[[ Dataset records open ]]
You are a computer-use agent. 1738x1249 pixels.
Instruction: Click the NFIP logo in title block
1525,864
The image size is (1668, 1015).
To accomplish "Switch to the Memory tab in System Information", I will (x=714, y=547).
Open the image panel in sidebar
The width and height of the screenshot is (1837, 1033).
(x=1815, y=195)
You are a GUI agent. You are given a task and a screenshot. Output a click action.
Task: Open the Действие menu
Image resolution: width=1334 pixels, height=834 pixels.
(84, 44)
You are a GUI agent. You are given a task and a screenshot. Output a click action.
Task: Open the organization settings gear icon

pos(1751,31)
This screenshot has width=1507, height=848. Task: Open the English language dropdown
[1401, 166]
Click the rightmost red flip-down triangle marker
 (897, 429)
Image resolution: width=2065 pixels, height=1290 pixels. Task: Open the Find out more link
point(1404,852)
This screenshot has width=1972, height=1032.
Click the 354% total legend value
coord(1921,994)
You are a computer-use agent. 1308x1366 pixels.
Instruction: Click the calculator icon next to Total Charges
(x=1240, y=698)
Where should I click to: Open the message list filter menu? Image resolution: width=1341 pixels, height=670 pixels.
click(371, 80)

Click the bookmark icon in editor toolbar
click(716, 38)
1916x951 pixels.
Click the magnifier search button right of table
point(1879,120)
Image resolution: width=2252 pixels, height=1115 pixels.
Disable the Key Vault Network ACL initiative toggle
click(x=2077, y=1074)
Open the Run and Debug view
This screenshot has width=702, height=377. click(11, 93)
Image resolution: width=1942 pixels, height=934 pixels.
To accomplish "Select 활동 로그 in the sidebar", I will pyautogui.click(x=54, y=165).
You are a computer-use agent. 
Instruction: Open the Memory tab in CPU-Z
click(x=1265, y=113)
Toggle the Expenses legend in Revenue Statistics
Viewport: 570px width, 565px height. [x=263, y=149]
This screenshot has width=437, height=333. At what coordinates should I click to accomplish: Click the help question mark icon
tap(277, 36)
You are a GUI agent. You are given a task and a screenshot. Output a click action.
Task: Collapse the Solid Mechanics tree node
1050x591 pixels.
[[ Dataset records closed ]]
> _Task objective_
Lines holding "will" in the data above: copy each of them.

> _Your solution_
To accomplish "Switch to the Memory tab in System Information", I will (x=714, y=547).
To accomplish "Select 활동 로그 in the sidebar", I will pyautogui.click(x=54, y=165).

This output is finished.